Мечтаю запереться в своей комнате, набрать теплую ванную, кинуть в воду ароматный шарик с ароматом ванили и пачули и растворить с кожи все его сегодняшние
Из дальней гостиной едва уловимо доносятся звуки музыки. Констанция слушает оперу, которую, несмотря на все старания Зинаиды Львовны, я так и не сумела полюбить.
Взгляд снова падает на покупки, свидетельствующие, что я ходила по магазинам.

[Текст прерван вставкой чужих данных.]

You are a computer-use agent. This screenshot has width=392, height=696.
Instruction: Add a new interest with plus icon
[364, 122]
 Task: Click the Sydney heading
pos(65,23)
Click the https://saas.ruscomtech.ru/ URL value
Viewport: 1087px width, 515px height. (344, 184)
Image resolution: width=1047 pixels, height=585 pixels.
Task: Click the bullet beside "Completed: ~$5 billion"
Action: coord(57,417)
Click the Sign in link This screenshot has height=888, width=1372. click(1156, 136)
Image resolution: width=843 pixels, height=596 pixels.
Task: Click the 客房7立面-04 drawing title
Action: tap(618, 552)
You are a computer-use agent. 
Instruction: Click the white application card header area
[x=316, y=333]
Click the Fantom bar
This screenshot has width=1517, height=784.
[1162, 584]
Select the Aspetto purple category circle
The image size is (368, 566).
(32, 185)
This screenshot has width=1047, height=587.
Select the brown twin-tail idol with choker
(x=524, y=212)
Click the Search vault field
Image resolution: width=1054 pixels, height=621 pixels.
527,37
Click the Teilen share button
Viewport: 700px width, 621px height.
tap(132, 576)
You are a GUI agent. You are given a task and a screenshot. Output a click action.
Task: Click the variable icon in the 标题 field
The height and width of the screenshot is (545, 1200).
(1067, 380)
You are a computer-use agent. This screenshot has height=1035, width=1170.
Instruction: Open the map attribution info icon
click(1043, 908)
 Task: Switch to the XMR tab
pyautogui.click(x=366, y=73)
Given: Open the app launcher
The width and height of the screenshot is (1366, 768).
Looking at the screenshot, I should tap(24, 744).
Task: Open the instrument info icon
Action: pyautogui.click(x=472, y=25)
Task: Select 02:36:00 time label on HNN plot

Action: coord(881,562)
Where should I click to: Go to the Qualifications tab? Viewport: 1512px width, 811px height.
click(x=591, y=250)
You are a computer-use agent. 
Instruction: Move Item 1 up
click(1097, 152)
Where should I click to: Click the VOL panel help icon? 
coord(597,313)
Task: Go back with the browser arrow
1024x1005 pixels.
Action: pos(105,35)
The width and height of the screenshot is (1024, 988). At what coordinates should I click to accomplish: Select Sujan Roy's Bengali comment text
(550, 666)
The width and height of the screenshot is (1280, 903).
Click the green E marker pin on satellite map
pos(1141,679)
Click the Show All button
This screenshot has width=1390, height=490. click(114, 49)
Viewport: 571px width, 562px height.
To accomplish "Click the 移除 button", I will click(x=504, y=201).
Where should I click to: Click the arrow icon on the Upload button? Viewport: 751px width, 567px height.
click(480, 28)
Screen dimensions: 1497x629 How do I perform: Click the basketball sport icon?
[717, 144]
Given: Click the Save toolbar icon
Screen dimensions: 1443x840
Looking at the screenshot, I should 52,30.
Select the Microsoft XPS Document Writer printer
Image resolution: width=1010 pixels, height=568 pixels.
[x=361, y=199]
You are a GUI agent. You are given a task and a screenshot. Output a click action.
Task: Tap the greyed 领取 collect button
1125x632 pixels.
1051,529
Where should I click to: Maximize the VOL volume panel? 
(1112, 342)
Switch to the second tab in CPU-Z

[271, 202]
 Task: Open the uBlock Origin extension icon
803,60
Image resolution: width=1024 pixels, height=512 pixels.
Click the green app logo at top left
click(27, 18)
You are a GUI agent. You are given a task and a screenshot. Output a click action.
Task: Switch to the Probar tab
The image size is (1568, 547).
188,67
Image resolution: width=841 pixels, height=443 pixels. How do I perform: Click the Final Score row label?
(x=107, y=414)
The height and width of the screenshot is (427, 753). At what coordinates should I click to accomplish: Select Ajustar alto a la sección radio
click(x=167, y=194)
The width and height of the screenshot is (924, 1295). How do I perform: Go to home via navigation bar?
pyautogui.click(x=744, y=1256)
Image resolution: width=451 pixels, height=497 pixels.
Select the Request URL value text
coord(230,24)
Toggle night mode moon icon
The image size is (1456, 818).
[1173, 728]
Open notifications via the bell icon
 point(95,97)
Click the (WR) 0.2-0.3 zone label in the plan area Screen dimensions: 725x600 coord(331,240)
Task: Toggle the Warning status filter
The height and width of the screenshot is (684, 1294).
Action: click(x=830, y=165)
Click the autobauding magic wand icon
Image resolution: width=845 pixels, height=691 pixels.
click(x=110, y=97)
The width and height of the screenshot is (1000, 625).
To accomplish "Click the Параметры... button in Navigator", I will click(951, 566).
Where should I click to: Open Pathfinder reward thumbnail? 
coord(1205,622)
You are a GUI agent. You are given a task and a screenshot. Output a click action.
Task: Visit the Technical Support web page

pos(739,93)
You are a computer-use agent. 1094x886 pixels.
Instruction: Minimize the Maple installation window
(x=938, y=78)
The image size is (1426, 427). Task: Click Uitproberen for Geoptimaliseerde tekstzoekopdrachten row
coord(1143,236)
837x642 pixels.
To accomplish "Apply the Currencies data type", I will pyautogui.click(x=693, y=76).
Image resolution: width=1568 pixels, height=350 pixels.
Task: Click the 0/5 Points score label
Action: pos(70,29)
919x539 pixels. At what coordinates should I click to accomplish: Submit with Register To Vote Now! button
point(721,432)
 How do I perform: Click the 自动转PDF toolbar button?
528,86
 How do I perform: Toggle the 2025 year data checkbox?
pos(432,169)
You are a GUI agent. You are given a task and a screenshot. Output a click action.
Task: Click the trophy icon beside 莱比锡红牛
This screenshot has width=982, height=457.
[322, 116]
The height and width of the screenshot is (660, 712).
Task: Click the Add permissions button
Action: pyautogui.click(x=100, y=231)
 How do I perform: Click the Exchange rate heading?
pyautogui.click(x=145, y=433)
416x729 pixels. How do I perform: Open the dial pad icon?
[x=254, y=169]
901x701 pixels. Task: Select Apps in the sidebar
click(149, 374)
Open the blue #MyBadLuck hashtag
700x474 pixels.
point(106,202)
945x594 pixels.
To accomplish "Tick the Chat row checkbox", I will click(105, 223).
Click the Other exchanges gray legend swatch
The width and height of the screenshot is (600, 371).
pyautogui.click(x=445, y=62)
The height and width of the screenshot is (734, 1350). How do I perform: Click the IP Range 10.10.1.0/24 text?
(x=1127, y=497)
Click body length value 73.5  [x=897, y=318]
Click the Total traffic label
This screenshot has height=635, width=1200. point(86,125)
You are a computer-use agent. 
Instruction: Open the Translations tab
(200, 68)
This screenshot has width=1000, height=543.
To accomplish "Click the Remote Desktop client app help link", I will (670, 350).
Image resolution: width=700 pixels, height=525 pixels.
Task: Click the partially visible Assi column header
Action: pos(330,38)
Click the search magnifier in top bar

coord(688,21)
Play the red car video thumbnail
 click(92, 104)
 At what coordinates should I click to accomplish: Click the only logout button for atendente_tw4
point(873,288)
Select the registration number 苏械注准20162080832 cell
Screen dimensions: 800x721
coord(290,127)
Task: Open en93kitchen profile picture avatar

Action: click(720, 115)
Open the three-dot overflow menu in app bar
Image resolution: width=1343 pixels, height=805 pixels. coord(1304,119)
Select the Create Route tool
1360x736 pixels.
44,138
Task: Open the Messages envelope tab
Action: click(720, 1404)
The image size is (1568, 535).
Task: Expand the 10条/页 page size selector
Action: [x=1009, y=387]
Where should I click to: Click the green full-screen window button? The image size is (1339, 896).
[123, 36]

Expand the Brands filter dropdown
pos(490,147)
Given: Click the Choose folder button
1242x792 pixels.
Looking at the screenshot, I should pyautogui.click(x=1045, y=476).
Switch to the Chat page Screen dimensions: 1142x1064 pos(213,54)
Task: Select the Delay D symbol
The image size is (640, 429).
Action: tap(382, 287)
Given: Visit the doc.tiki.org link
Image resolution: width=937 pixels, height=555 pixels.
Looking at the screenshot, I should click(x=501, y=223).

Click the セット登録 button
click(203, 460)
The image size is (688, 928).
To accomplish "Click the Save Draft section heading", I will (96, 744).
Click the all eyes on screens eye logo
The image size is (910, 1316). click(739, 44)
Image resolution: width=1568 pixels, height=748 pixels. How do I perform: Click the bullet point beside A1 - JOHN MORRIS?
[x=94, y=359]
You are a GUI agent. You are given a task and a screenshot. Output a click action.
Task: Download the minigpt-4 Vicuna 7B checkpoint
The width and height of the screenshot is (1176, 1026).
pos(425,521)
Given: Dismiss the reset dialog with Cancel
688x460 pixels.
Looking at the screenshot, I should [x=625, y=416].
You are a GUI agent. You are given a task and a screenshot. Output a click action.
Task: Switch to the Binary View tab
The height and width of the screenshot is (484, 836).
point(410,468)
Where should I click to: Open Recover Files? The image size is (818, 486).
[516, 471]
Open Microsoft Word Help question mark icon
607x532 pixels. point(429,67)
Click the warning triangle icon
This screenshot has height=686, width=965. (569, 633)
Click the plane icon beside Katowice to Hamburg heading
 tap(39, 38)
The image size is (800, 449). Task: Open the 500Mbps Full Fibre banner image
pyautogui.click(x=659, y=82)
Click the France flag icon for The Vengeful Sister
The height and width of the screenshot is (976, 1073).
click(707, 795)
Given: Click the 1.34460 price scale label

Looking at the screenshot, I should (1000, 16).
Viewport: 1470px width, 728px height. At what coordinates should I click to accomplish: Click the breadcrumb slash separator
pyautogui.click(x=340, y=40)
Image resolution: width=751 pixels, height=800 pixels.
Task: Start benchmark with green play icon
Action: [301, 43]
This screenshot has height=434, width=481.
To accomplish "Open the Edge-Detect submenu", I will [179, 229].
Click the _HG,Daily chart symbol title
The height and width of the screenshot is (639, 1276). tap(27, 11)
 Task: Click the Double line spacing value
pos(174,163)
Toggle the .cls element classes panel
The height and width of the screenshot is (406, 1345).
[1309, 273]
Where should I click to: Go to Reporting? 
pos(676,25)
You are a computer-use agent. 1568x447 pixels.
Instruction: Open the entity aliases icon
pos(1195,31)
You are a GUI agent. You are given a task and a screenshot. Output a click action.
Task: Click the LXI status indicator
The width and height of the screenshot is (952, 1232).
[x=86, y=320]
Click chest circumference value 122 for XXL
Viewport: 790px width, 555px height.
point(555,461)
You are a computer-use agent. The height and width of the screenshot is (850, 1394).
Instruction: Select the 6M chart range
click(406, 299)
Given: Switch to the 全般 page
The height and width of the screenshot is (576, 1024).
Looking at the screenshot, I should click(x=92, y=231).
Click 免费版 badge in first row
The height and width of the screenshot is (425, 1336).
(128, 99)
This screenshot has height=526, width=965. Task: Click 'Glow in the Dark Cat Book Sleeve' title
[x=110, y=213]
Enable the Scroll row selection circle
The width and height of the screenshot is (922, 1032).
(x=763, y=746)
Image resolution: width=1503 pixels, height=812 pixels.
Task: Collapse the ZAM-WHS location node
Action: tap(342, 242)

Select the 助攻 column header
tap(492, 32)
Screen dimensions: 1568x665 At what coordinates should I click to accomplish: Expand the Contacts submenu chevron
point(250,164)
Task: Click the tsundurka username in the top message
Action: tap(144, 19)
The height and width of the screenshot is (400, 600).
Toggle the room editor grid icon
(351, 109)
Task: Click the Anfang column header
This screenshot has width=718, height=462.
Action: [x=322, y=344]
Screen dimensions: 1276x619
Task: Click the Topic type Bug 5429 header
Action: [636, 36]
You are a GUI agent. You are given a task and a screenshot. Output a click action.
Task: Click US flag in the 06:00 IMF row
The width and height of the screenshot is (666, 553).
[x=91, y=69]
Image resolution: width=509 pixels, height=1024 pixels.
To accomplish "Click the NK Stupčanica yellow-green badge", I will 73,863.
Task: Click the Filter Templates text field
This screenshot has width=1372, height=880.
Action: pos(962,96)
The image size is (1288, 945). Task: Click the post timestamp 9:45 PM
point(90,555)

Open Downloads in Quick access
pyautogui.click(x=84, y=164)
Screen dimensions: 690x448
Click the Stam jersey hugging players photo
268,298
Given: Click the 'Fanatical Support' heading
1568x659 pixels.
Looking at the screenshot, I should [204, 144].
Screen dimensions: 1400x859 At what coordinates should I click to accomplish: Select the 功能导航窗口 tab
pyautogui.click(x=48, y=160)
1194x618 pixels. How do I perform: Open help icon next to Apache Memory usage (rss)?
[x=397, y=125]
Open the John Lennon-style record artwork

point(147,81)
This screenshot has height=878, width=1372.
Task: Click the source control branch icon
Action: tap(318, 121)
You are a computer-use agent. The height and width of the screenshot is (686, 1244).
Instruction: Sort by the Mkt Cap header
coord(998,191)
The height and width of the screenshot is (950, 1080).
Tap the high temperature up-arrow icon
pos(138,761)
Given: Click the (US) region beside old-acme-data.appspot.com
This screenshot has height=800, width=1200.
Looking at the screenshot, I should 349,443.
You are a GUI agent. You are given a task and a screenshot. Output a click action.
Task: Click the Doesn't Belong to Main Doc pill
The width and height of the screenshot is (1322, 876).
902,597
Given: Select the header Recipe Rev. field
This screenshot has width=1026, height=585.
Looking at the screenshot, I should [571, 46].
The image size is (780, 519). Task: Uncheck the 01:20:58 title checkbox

И доказывающие, насколько я не идеальная дочь.
Если мачеха неожиданно решит начать расспрашивать — у меня могут возникнуть трудности. В памяти царит хаос. Я бесцельно заходила в бутик, хватала с вешалки первую попавшуюся кофту и шла на кассу. Не смотрела ни на размер, ни на ткань, ни на выбранную модель.
Мысли блуждали совсем в другом месте, и контроль над ними до сих пор не восстановлен полностью. Они пренебрегают моими протестами и так или иначе кружатся вокруг фигуры мудака, о котором следует перестать думать.
Сознание охватывает стыд и злоба от осознания собственной слабости — я даже не могу контролировать то, что творится в собственной голове.
Все ещё зачем-то пытаюсь найти объяснение поступкам и резко изменившемуся поведению Андрея. Хотя зачем прилагать усилия, когда он довольно ясно выразил свою позицию. Отрыто ее показал…
Смотрю на небольшой кружок часов, который держит в руках греческая нимфа, стоящая на комоде. Стрелка медленно движется к шести.
Папа, скорее всего, ещё не вернулся и приедет только часа через два. Есть возможность незаметно подняться к себе, а потом сослаться на усталость и провести остаток вечера в одиночестве.
Никого не хочется видеть.
Крадучись поднимаюсь вверх по лестнице, затаскиваю пакеты в комнату, и понимаю, что хочу пить. В горле так сухо, словно в него насыпали песка. Я не ела с самого утра, но до сих пор нет никакого желания. Мой организм настолько перенасыщен эмоциями, что они с легкостью затмили всякую потребность в пище.
Спустившись обратно на первый этаж и зайдя на кухню, двигаюсь практически беззвучно. Останавливаюсь возле белоснежного стола, достаю с верхней полки стакан, беру в руки графин вытянутой формы. Наблюдаю за тем как прозрачная жидкость мерно перетекает из одного сосуда в другой, как вдруг за спиной раздается вопрос:
— Ты голодна?
Я ошиблась, предполагая, что Констанция безучастно останется сидеть в гостиной.
— Нет.
— Как сходила за покупками?
— Нормально.
Желая избежать дальнейших расспросов, поднимаю стеклянный стакан и начинаю жадно пить.
Она молча кивает. Ничего больше не говорит и не спрашивает. На ней длинный серый шелковый халат. Гладкие серебристо-светлые волосы уложены в идеальный пучок с помощью китайской палочки для волос.
Отвернувшись, мачеха собирается выйти из кухни, как накатывает мысль, что я так и не поблагодарила её. Пару раз пыталась, но отчего-то все время откладывала. Не решалась. Стопорилась.
Однако совесть непреклонно толкает — должна.